Re-create your solution to assignment two: write a program that accepts a file containing DNA sequences on the command line, and then compares each sequence to all the others (excluding self matches) and then produces a list of the top ten matches, like this: (not real results)

./compareit.py aedes-aegypti-small.fasta
Sending functions to Lambda...
Top Ten Matches:
1: sequence DV400178.1 matches DV387043.1 with a score of 807
2: sequence JN573266.1 matches DV279822.1 with a score of 643
...
10: sequence DW199870.1 matches DW192223.1 with a score of 35

In this case, the main program should run on your virtual machine and do the comparisons by invoking a Lambda function of your creation. The Lambda function should use the provided swalign tool to do the desired comparison and return the result. For this assignment, you should use the aedes-aegypti-small.fasta dataset, which consists of 1000 sequences, also drawn from VectorBase.
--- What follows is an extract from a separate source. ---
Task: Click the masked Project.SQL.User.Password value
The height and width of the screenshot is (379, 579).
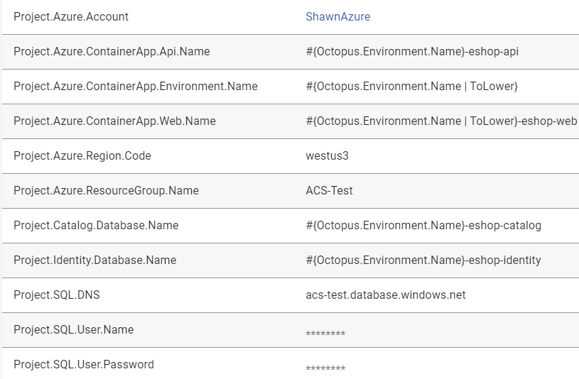Action: point(325,368)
Some things you will have to figure out:

  • Use the Lambda documentation as needed.
  • If your Lambda function needs access to anything not already installed on the machine, you will need to send it along with the function. Put everything you need together into a deployment package (a .zip file) and upload that as a complete function. This will be unpacked to create your execution environment.
  • If you just invoke each function in the direct way, they will run sequentially and not achieve any speedup. You will need to run multiple functions concurrently by using threads, multiple processes, or some other concurrent Python technique.
  • Questions to Answer

    1. What is the minimum time necessary to invoke a Lambda function? That is, how long does it take to execute a function that does nothing?
    2. Create subsets of the data consisting of 10, 50, 100, 500, and 1000 items, and run compareit on each subset. What is the total execution time and speedup for each quantity of data? Did you observe any limit in the amount of concurrency that Lambda offers?
    3. Compare all 1000 items to each other and report the top ten matches.

    What to Turn In

    Your dropbox directory is:
    /afs/nd.edu/courses/cse/cse40822.01/dropbox/YOURNAME/a4
    
    Turn in the following files:

    This assignment is due on Friday, November 9th at 11:59PM.